Question

Eight drops of mercury of equal radii possessing equal charges combine to form a big drop. Then the capacitance of the bigger drop compared to each individual small drop is?
A. 8 times
B. 4 times
C. 2 times
D. 32 times

Answer 1

Hint: The capacitance of a sphere depends directly on its radius. When smaller drops combine to form a larger drop, then the radius of the larger drop can be calculated by considering the fact that the total volume of the smaller drops should be equal to the volume of the larger drop.
Formula used: Capacitance of a sphere of a radius $R$ is $4\pi \varepsilon R$ where $\varepsilon$ is the permittivity of the medium.
Volume of the sphere is given by $\dfrac{4}{3}\pi {{R}^{3}}$.

Complete step by step answer:

The capacitance of the body is a measure of the ability of the body to store electric charge when a potential difference is applied to the body.

The capacitance of a sphere of a radius $R$ is $4\pi \varepsilon R$--(1)

where $\varepsilon$ is the permittivity of the medium.

When many spheres combine to form a larger sphere, the total volume of the smaller spheres is equal to the volume of the larger sphere. Using this we will find a relation between radii of the smaller spheres and the larger sphere. Using this relation, we can find out the required relation between the individual capacitances of each small drop and the larger drop.
The volume of a sphere of radius $R$ is given by $\dfrac{4}{3}\pi {{R}^{3}}$. --(2)
Now, let us analyze the question.

We are given that eight drops of mercury of equal radii combine to form a larger drop.
Let the radius of the smaller drops be $r$.

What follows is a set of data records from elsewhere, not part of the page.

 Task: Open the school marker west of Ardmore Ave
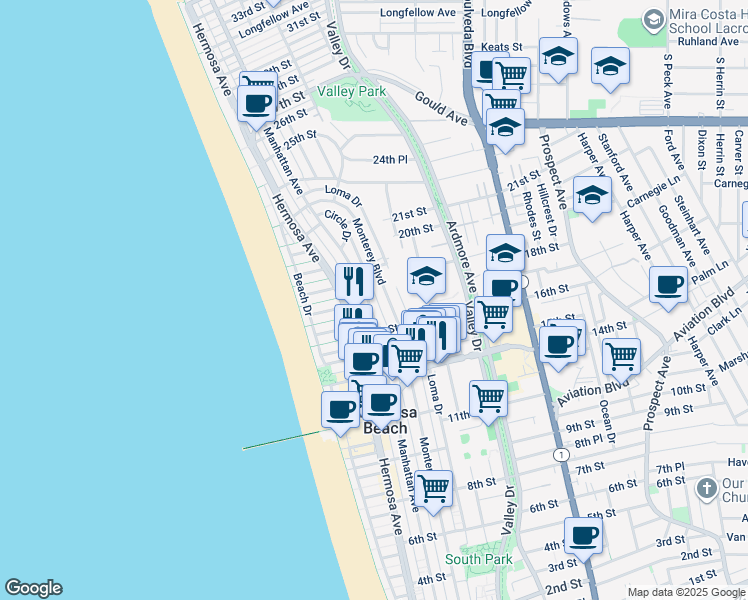tap(426, 276)

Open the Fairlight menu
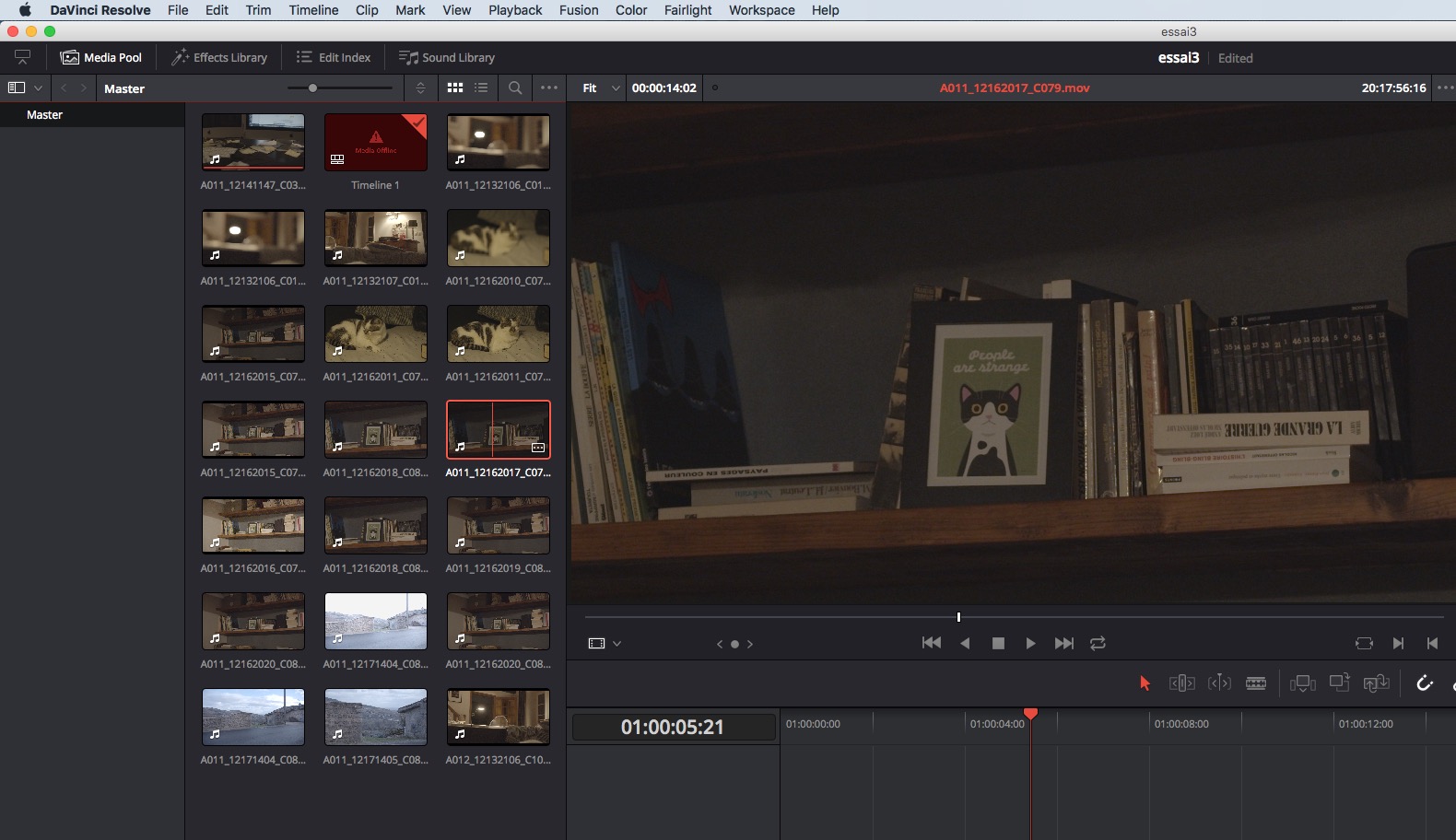point(687,10)
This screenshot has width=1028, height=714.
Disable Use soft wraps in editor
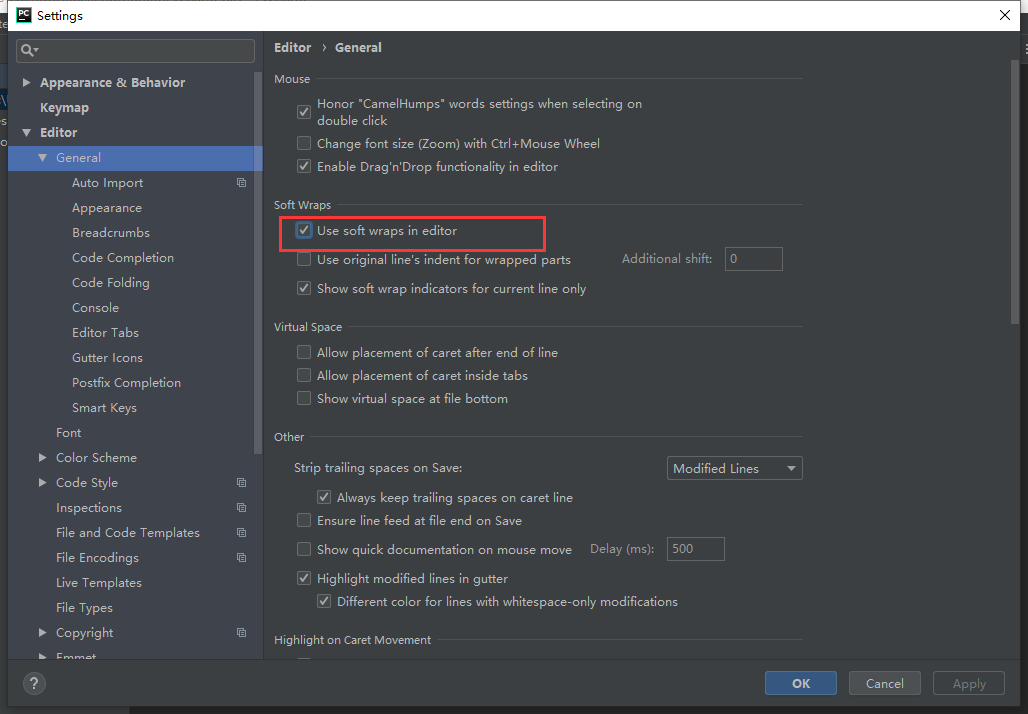304,231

Therefore, using (2), the volume of one small sphere will be,

$\dfrac{4}{3}\pi {{r}^{3}}$.

Therefore, total volume of 8 small spheres will be $8\times \dfrac{4}{3}\pi {{r}^{3}}$. --(3)
Let the capacitance of each individual small drop be ${{C}_{small}}$.

Using (1), the capacitance of each individual small drop would be ${{C}_{small}}=4\pi \varepsilon r$- (4).

Let the radius of the larger drop be $R$.

Therefore, using (2), the volume of one small sphere will be,
$\dfrac{4}{3}\pi {{R}^{3}}$. --(5)

Let the capacitance of each individual small drop be ${{C}_{l\arg e}}$.

Using (1), the capacitance of each individual small drop would be ${{C}_{l\arg e}}=4\pi \varepsilon R$- (6).

Now, since the smaller drops combine to form a larger drop, the total volume of the smaller drops should be equal to the volume of the larger drop. Therefore, using (3) and (5),

$8\times \dfrac{4}{3}\pi {{r}^{3}}=\dfrac{4}{3}\pi {{R}^{3}}$
$\therefore 8{{r}^{3}}={{R}^{3}}$
$\therefore {{\left( 2r \right)}^{3}}={{R}^{3}}$

Now putting cube root on both sides of the equation, we get,

$\sqrt[3]{{{\left( 2r \right)}^{3}}}=\sqrt[3]{{{R}^{3}}}$
$\therefore 2r=R$ ---(7)

Capacitance of bigger drop compared to the smaller drop is given by,

$\dfrac{{{C}_{l\arg e}}}{{{C}_{small}}}$
Using (4) and (6), in the ratio, we get,
$\dfrac{{{C}_{l\arg e}}}{{{C}_{small}}}=\dfrac{4\pi \varepsilon R}{4\pi \varepsilon r}=\dfrac{R}{r}$

Using equation (7) in the above equation,

$\dfrac{{{C}_{l\arg e}}}{{{C}_{small}}}=\dfrac{R}{r}=\dfrac{2r}{r}=2$
Hence, the capacitance of the large spherical drop is 2 times that of each individual small spherical drop.

Hence, the correct option is C) 2 times.

Note: Students might get confused as to how to proceed in the question since it is relating two very dissimilar topics, that is the capacitance and the volume of a spherical drop. However, they must realize that the common link joining these two is the radius of the drop. In such questions where, smaller objects join up to form a bigger object, one must always take this as a hint that they will have to equate either the total charge or the mass or the volume in the initial and final conditions since they remain conserved. Which quantity among these is to be equated has to be found out after analyzing and understanding the question.It is very important that students know about the capacitances of differently shaped bodies. Even if they do not know the exact formulas, they must know on which dimensional factors of the shape the capacitance depends. This helps a lot especially in these types of questions which in essence, are asking for a ratio in the answer.